Si les constructeurs français ont contribué à la hausse de 10,6% des immatriculations neuves, leurs concurrents allemands ont marqué le pas
Yves-Marc Le Réour

En hausse pour le 7e mois consécutif en mars, le marché automobile semble désormais sorti de l’ornière en Europe, montrent les chiffres publiés hier par l’Association des constructeurs européens d’automobiles (Acea). Ils font état d’une progression de 10,6% des immatriculations de véhicules particuliers dans les 28 pays de l’Union, à près de 1,45 million d’unités.

Il faut remonter à mars 2010 pour retrouver un rythme de croissance plus élevé (+11%) sur un mois. Le Benelux et l’Autriche sont les seuls marchés à s’être contractés le mois dernier, alors que le Royaume-Uni poursuit son brillant parcours en affichant une croissance de 17,7%. Sur l’ensemble du premier trimestre, les immatriculations nouvelles dans la région ont augmenté de 8,4% par rapport à la même période de 2013, frôlant ainsi les 3,25 millions de véhicules.

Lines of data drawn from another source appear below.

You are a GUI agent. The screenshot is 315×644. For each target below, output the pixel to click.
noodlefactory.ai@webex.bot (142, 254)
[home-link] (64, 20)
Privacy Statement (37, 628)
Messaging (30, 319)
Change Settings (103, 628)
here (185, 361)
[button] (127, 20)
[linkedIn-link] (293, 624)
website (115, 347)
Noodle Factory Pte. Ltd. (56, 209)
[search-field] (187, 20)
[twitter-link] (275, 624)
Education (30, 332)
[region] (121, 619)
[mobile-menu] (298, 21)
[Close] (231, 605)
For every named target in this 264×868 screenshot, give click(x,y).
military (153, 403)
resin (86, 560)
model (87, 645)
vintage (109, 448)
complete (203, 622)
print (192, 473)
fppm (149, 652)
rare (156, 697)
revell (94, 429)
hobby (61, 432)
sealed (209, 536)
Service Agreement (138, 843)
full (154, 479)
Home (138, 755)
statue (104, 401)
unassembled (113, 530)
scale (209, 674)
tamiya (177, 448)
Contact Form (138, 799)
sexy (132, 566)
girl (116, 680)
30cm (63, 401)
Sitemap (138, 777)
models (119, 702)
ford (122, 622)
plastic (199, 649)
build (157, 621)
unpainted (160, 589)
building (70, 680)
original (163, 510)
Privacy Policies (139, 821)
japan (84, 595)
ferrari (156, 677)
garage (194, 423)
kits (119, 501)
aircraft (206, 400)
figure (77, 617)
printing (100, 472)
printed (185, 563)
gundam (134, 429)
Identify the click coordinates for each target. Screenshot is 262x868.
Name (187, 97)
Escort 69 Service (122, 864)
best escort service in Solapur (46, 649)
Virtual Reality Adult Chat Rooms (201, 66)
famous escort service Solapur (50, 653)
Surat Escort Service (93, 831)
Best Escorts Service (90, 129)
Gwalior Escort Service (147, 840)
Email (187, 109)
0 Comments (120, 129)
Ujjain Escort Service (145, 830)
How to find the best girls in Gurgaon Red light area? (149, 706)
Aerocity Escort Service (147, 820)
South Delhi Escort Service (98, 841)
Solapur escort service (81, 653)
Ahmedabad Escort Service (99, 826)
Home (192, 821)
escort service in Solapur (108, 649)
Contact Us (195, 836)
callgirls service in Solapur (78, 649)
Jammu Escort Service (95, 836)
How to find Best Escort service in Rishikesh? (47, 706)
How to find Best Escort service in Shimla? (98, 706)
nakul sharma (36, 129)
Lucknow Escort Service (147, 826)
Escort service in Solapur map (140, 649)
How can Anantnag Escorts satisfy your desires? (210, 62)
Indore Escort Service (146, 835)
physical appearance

Le groupe Renault a surclassé l’ensemble de ses concurrents grâce à un bond mensuel de 30,4% de ses immatriculations nouvelles, ce qui lui a permis de porter sa part de marché de 7,6% à 9% d’un an sur l’autre. On notera l’excellente performance à la fois de sa marque à bas coûts Dacia (+53,5%) et de la marque au losange (+23,4%). Cette évolution favorable se double d’une croissance de 15,2% des immatriculations de son partenaire japonais Nissan. Avec une hausse de 10,9% de ses ventes de voitures neuves, PSA a globalement stabilisé sa part de marché à 10,4%, en dépit d’une performance plus faible de Citroën dont les ventes ont progressé de seulement 8,4% en rythme annuel.

Fiat continue sa sous-performance relative avec une hausse limitée à 4,6% de ses immatriculations mensuelles. Les constructeurs allemands ont tous perdu des parts de marché au mois de mars, notamment Volkswagen dont l’un des modèles phares (Passat) doit être renouvelé dans le courant de cette année. La hausse des immatriculations du premier constructeur européen (+8,4%) est néanmoins supérieure à celle de BMW (+5,7%) ou de Daimler (+5,6%) sur la période. Le premier a été pénalisé par le plongeon de 14% des ventes de Mini et le second par le repli de 9,6% des ventes de Smart, ces deux modèles étant aussi en attente d’un renouvellement prochain.

«Les constructeurs positionnés sur des marques ‘premium’ n’ont pas autant souffert que les autres au cours des dernières années et ils disposent donc d’un moindre potentiel de rebond», relève le bureau d’analyse d’Equinet Bank.